Sunday, June 8, 2014

Measure of Motherhood

It is a question that can keep me up at night.  It can rob me of inner peace.  It can cause me to measure myself against other mothers.  It can cause me to justify being judgmental against how others carry it out because we are doing it differently.  It can cause me to take the comments of others and create a block in my motherhood road map.  It can create doubt and fear that I'm making wrongs along the way that can't be made right.  
What makes a good mother?  A good parent of any kind, for that matter.
Recently, in my Sunday school class, this was our lesson.  It was eyeopening to me to see that there are very few scriptures about HOW to raise children.  The way to raise children in the right way is to strive to keep yourself on the right path.  OUCH!  Now that takes a different perspective.  You mean I can't just nag and discipline and coach and critique and praise and prompt and have them do what I believe they should??  In order to raise godly children, I'm supposed to examine my life and follow Christ's example.  Yep, that's it.  It makes perfect sense.  Children model everything we do.  That's the hard part. The scary part. The part where I have to pray please make me what I should be and mold me into something better when I stumble and fail every.single.day.  Help me to seek forgiveness and give me lots of second chances....and third and fourth.
The freeing part of this is that it's not all up to me.  I have been given an example of perfect love.  I've been given mercy and grace and I'm so thankful.
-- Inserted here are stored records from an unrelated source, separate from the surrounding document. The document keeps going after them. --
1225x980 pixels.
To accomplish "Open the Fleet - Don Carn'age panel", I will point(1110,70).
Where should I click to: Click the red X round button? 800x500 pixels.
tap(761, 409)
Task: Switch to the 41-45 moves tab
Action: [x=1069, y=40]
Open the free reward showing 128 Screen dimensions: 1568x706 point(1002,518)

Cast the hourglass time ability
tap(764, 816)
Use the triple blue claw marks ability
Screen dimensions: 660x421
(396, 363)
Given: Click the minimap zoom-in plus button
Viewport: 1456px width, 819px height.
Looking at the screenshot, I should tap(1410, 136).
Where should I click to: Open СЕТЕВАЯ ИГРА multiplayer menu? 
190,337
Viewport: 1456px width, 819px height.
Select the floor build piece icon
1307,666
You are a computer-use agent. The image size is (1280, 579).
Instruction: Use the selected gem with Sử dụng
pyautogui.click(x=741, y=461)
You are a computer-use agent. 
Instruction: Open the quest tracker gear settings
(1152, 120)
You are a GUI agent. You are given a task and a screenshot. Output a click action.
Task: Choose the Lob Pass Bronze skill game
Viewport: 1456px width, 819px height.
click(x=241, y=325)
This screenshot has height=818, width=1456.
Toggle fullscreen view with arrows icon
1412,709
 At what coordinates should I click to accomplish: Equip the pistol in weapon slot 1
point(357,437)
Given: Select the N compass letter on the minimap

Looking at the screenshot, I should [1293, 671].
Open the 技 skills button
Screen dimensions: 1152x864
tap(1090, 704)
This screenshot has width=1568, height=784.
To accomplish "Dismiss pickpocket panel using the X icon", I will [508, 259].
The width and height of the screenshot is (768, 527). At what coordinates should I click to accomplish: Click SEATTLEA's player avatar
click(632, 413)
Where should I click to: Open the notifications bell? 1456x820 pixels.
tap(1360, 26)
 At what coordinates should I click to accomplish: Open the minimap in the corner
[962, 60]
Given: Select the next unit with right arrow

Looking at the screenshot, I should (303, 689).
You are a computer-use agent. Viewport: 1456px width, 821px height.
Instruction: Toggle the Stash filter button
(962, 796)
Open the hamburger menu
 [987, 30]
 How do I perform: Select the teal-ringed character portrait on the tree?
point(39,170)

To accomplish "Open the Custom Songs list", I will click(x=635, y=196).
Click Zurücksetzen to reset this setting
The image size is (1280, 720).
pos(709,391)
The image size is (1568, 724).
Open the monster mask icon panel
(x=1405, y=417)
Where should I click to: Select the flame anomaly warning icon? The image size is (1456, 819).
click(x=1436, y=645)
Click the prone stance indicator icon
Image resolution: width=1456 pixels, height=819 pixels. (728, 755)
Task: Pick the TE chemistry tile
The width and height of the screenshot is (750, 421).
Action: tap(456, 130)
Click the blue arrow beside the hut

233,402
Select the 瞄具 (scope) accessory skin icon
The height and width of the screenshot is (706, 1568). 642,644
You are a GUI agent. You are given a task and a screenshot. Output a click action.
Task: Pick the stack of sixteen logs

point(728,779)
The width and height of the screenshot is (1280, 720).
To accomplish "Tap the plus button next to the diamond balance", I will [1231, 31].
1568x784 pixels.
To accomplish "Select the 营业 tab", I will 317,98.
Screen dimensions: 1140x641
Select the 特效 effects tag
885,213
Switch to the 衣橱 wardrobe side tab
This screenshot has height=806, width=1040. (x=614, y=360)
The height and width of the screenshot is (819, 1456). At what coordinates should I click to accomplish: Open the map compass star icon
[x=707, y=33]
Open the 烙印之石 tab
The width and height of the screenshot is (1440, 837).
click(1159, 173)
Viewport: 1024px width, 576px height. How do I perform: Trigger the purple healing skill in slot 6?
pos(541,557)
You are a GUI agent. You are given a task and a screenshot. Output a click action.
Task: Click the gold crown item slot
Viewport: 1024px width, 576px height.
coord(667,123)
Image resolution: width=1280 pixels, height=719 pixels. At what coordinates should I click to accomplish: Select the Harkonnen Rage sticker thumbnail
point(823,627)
I need it daily.  So the good news is that I have the most able and perfect helper in God above.  I'm also so blessed that I've been given an amazing husband to navigate this road with me.  Motherhood is probably the area in which I put most of my energy here on Earth.  I certainly want to succeed at it.  For today, I'll work on myself.
So, the lesson that I learned was......give it to God.  Strive to live my life close to Christ.  I will be equipped and through Him, I will measure up.